Business, Legal & Accounting Glossary
Equity risk premium is a premium return of the stock market that is above the rate of Treasury bills. By definition, equity risk premium offsets the overall market risk by providing the extra return over a risk-free investment.
All securities are subject to market risks. Equities or stocks earn profits over definite time periods. Most of these securities earn a risk-free interest or generate a minimum assured income. Additional return equity gives over and above this minimum sum is termed ‘equity risk premium’. Equity risk premium in effect compensates relatively higher risk investors take when they invest in public securities or stocks. When higher risk is involved the greater the premium paid.
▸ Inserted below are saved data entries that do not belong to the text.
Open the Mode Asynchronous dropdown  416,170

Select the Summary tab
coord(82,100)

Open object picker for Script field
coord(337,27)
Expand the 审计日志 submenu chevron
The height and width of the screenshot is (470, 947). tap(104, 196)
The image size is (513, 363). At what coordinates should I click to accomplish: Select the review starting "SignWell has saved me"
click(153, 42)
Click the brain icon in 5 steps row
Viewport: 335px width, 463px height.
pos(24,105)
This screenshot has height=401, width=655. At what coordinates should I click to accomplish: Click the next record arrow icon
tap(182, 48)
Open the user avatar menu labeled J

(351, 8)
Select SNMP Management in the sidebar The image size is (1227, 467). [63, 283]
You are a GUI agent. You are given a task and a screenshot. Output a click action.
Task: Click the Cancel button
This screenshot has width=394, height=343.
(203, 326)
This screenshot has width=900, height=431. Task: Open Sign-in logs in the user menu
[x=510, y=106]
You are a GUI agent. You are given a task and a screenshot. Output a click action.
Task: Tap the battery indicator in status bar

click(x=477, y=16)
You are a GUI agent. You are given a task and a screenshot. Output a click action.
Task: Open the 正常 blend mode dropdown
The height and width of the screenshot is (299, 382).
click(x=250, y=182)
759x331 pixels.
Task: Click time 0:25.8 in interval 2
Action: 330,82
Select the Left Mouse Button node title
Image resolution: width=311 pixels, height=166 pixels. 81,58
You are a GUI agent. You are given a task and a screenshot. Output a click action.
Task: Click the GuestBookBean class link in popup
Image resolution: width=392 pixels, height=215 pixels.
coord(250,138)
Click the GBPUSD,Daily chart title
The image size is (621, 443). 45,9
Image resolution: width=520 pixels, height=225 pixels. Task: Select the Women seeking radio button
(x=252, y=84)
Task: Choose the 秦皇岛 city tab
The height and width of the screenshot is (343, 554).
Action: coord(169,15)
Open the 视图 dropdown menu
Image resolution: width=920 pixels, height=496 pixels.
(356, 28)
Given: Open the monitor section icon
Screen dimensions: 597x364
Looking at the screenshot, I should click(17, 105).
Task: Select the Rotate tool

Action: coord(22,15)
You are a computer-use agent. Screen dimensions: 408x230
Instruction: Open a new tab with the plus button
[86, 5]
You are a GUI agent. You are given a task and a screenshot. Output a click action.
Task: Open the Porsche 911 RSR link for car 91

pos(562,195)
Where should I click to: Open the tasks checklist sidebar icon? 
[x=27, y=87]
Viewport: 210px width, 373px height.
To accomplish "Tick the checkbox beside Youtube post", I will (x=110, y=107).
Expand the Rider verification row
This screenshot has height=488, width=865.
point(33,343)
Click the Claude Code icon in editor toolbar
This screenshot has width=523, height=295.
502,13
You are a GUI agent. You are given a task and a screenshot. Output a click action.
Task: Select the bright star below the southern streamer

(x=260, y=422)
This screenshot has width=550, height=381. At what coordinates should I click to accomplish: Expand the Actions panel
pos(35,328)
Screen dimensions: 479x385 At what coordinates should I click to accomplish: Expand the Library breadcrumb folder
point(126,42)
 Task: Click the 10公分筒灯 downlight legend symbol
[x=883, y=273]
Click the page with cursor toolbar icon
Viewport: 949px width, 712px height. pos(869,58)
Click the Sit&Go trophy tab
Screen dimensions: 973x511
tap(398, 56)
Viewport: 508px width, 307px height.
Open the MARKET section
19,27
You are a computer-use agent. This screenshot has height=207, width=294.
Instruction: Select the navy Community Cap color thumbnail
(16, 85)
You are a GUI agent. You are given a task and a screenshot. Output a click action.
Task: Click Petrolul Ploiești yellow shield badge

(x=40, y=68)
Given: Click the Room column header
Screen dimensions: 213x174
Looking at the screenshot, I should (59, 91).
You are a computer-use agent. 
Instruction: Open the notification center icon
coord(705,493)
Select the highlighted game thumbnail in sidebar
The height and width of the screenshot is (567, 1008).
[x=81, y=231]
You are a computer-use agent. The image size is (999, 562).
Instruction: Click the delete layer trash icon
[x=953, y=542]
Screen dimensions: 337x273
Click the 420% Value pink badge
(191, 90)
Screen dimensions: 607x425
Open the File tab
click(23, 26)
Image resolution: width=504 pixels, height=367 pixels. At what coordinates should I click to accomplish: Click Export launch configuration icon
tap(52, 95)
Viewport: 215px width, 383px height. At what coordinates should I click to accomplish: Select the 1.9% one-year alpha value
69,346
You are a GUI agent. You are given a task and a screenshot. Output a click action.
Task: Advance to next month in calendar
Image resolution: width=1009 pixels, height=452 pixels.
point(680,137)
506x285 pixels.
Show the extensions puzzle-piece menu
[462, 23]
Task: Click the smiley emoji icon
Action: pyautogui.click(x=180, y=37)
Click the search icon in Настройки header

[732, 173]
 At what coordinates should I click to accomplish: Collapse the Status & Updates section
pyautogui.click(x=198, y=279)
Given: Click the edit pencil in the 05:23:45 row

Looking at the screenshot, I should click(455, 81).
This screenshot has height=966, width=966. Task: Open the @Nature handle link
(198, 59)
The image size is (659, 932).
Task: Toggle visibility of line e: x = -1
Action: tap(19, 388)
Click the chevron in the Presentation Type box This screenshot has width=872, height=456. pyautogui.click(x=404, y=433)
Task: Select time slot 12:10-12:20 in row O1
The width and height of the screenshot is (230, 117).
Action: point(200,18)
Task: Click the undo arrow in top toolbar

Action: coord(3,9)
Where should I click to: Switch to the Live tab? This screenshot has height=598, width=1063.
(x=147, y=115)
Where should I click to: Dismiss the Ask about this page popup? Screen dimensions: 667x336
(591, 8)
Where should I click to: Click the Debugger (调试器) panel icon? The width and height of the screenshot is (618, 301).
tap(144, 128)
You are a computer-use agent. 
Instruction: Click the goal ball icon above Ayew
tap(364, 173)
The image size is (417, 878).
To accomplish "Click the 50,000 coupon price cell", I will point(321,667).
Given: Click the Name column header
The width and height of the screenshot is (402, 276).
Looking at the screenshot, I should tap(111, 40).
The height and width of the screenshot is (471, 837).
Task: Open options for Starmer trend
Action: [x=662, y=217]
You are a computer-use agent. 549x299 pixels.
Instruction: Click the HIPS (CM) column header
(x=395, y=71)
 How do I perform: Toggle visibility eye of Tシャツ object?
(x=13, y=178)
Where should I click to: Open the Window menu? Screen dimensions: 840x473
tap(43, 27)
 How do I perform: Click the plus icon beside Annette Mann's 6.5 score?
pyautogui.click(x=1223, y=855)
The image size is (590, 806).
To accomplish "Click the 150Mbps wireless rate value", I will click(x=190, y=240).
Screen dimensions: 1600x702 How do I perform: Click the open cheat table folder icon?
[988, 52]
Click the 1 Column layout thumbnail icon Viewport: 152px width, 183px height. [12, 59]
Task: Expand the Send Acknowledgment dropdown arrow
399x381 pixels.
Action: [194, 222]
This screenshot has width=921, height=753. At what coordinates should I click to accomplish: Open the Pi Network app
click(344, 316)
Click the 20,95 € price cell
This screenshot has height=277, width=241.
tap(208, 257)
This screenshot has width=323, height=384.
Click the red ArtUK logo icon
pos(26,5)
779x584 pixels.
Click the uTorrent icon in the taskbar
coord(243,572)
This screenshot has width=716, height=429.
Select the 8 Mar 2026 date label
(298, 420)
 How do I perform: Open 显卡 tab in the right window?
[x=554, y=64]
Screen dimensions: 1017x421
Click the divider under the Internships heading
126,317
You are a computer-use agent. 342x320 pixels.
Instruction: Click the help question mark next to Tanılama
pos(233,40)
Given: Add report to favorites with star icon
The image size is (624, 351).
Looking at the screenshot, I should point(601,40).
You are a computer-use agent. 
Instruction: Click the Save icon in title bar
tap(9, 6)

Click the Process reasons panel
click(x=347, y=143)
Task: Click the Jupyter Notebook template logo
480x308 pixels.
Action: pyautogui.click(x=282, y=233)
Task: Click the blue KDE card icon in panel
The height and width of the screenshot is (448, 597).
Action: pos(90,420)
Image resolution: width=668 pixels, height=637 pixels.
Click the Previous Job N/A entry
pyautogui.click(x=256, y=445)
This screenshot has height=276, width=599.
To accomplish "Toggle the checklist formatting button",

Also termed ‘equity premium’, it arises from risk-return tradeoff which involves investing in riskier equities. To motivate investors in relatively more risky investments it is important to offer additional premium. Risk-free return is comparable to government bond earnings which usually are paid as per long term interest rates. Since government securities face minimum or no risk, earnings are low. Investments in joint-stock companies involve much greater risk as they may face losses or go out of business. As such it becomes necessary for them to entice investors with lucrative interest rates.
For instance, if the risk-free earning rate is 8% as compared to 14% on said stock, then equity-risk premium works out to 6% for investing in this security, over the same time period.
In other terms, the equity risk premium is a quantitative difference between the rate of return on stocks and Treasury bills. Equity risk premium figures are particularly important when it comes to risk determination and investment strategy. Thus, for instance, a higher equity risk premium would favour a stock oriented asset allocation. Calculating equity risk premium with great accuracy remains challenging. Professionals often employ a supply-side model to arrive at diligent equity risk premium parameters. The measure of equity risk premium may likewise be applied to individual stocks, not merely the overall market.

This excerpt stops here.